§ **Task to complete**: Collect every line below that contains the word "Séminaires".

########

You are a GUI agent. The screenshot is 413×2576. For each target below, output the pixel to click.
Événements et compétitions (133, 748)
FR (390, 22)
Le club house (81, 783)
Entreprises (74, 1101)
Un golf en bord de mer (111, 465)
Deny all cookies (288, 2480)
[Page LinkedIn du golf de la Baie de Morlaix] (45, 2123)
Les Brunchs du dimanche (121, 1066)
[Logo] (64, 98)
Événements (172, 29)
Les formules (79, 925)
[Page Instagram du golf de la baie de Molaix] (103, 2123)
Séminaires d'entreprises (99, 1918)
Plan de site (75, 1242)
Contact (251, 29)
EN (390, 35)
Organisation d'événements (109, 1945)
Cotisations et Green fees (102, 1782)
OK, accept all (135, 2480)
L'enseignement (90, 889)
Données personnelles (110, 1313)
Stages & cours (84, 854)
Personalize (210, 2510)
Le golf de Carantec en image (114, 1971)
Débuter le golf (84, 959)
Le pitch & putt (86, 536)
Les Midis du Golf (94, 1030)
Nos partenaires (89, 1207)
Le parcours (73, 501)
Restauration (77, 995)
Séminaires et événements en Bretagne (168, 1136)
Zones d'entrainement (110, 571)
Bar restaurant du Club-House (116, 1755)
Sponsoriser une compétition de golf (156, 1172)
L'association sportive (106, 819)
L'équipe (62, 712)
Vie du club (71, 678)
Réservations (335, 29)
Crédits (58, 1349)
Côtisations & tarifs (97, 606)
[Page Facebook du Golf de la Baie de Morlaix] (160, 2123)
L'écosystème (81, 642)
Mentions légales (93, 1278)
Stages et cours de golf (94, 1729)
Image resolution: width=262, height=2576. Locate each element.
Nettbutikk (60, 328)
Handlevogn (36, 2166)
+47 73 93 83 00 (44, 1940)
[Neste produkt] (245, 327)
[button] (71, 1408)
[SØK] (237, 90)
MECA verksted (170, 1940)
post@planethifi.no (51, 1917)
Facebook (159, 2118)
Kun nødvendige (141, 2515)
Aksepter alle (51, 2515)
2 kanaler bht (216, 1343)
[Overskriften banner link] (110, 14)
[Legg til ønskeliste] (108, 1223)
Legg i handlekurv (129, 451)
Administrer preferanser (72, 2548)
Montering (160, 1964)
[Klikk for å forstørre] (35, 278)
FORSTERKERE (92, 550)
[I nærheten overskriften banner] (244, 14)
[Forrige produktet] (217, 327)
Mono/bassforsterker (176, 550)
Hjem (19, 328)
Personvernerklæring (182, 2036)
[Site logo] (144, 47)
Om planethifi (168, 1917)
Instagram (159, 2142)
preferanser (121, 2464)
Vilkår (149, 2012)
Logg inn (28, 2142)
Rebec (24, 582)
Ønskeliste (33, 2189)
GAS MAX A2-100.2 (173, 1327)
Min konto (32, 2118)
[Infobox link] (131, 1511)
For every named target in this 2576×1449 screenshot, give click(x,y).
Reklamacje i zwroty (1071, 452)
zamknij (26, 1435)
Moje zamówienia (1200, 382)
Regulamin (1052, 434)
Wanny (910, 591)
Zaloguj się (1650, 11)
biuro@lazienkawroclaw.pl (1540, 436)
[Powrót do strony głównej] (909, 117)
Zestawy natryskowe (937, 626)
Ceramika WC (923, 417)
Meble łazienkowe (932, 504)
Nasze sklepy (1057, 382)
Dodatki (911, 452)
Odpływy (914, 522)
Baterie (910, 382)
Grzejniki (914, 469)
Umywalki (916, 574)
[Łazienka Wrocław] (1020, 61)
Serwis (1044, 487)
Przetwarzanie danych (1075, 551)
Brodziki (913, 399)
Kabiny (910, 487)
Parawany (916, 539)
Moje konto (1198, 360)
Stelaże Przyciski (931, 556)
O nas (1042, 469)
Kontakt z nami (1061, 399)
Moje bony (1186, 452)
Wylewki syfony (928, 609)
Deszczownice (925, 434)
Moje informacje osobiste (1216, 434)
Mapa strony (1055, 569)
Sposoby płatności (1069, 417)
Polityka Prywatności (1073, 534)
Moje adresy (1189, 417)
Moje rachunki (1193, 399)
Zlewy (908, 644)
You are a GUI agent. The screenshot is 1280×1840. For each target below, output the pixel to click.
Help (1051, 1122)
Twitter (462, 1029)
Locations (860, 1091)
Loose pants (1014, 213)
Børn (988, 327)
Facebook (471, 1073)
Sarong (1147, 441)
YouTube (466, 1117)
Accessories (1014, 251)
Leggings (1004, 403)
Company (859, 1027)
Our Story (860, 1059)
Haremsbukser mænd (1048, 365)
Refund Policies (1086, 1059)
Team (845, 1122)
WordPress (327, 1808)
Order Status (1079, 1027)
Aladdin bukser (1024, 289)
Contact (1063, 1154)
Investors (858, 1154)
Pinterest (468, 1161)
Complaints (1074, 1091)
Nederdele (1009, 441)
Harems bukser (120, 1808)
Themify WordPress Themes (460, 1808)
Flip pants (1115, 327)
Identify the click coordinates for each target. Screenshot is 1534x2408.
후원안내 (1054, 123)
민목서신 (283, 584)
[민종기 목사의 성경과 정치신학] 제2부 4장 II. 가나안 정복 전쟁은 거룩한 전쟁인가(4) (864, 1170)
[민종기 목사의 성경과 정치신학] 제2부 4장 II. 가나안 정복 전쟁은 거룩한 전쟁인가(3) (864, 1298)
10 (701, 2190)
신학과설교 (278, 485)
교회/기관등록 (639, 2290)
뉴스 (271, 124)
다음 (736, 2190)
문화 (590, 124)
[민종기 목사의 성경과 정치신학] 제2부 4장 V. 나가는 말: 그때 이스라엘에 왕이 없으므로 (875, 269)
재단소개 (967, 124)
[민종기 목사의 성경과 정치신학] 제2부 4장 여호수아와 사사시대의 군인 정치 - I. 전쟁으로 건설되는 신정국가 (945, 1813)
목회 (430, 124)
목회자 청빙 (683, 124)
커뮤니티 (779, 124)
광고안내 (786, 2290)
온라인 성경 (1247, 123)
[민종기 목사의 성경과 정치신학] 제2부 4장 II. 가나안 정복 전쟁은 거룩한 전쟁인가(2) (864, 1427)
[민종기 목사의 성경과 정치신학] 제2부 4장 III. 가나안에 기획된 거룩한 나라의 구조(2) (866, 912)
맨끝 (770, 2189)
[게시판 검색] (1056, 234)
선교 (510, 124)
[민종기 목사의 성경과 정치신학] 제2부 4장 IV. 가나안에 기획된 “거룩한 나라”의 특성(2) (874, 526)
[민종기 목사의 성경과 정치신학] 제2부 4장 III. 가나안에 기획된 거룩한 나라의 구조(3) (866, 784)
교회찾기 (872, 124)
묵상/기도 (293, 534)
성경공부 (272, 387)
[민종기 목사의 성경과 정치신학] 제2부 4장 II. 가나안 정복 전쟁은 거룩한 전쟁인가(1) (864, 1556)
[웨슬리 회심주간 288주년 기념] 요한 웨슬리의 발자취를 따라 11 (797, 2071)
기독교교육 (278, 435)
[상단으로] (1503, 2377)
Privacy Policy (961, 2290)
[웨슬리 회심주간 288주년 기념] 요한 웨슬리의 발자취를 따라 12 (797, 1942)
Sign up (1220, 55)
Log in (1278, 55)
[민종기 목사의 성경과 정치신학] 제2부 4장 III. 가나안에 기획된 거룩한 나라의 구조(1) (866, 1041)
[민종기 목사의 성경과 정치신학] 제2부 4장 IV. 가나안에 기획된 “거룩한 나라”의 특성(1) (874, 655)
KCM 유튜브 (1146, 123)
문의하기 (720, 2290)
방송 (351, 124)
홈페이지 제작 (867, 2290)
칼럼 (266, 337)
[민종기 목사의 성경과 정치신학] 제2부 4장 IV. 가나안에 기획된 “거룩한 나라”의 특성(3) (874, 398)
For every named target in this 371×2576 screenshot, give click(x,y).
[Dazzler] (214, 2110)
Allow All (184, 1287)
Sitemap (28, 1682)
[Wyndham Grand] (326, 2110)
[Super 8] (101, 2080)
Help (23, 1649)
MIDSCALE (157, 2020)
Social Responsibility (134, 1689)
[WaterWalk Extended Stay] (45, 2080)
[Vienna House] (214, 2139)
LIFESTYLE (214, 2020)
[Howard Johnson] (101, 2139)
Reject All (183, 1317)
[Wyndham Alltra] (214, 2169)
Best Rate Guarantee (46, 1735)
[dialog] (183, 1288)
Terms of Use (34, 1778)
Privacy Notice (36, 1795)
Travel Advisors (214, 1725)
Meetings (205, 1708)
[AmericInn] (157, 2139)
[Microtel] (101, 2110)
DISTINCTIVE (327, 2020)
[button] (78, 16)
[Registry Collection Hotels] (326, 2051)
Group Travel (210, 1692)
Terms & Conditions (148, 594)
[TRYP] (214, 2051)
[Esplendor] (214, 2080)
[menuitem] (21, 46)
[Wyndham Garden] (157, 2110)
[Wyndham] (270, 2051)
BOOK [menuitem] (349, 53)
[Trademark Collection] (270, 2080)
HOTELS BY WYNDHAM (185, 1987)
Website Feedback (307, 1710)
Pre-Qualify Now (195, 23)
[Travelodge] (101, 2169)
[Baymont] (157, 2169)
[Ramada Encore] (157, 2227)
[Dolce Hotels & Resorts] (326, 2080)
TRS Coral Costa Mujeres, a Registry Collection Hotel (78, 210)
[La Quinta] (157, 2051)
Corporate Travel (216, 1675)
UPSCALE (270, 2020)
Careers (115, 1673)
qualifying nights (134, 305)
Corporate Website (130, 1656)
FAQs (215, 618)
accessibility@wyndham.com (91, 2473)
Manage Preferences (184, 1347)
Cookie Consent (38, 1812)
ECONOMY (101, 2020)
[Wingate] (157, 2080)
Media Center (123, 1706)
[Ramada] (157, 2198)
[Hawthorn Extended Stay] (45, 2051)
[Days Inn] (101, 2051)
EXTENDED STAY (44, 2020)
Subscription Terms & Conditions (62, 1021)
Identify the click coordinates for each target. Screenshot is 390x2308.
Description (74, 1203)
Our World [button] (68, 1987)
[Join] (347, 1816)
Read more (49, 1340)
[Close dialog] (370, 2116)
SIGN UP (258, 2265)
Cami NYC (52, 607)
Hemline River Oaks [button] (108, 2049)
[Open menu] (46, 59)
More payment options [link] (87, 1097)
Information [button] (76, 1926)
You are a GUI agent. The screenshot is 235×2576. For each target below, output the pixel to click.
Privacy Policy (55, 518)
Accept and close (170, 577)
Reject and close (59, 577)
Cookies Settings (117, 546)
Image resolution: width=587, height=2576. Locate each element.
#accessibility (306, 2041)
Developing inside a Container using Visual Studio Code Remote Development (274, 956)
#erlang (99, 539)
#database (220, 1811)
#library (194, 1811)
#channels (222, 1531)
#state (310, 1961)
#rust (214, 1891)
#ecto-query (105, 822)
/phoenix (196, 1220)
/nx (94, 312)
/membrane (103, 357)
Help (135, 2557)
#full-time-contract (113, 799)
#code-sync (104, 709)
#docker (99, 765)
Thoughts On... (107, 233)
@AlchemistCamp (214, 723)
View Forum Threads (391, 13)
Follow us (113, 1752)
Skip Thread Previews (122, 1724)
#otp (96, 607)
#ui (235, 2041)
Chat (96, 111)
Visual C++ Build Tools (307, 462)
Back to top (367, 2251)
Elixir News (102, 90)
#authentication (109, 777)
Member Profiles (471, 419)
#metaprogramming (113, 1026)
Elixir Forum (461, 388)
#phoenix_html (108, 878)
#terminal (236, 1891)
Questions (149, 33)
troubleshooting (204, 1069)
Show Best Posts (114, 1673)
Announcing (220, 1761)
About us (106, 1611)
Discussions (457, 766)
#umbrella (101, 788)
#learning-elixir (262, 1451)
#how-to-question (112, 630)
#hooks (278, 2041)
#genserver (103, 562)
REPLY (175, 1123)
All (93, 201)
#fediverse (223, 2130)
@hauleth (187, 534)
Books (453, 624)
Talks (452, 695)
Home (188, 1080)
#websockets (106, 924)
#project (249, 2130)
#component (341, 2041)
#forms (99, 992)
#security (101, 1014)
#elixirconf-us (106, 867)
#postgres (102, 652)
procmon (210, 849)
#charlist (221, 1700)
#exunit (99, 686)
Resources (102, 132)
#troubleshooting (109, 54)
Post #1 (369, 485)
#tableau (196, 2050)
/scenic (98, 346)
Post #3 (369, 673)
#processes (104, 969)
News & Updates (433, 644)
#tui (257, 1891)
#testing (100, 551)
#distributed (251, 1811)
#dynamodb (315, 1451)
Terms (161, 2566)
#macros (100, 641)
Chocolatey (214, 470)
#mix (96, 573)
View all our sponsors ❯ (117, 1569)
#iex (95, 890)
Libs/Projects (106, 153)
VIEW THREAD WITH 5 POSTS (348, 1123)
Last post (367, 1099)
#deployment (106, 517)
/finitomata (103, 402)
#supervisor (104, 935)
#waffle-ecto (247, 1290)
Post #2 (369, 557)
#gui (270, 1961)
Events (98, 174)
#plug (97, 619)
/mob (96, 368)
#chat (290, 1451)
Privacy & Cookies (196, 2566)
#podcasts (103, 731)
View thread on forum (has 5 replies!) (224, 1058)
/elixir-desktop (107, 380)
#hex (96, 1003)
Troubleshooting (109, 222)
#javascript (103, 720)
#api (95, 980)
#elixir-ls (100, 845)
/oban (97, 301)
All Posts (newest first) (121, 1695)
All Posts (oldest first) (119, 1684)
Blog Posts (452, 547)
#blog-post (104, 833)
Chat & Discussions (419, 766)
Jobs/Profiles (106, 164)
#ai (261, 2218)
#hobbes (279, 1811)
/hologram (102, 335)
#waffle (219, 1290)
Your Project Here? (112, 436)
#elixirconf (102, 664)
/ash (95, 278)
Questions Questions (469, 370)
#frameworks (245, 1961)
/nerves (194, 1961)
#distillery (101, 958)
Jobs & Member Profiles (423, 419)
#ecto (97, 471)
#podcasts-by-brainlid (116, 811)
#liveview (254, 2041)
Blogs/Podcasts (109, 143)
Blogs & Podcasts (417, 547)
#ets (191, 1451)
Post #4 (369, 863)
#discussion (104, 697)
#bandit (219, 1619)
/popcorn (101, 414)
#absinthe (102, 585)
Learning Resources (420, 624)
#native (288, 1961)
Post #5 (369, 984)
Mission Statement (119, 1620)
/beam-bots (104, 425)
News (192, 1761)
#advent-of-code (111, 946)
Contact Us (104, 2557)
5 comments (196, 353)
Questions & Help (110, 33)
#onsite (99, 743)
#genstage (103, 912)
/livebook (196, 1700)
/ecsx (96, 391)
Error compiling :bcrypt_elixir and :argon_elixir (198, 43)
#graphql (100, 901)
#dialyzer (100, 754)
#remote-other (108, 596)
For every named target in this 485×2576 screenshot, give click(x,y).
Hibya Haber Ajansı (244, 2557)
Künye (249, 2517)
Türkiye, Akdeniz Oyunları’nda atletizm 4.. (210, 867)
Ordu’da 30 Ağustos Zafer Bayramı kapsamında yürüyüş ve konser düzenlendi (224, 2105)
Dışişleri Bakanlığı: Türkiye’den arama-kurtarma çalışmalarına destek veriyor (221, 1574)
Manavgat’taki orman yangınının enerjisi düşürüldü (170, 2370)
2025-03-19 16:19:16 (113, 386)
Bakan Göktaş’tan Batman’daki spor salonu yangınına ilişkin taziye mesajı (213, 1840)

########

§ **Your response**:
Séminaires d'entreprises (99, 1918)
Séminaires et événements en Bretagne (168, 1136)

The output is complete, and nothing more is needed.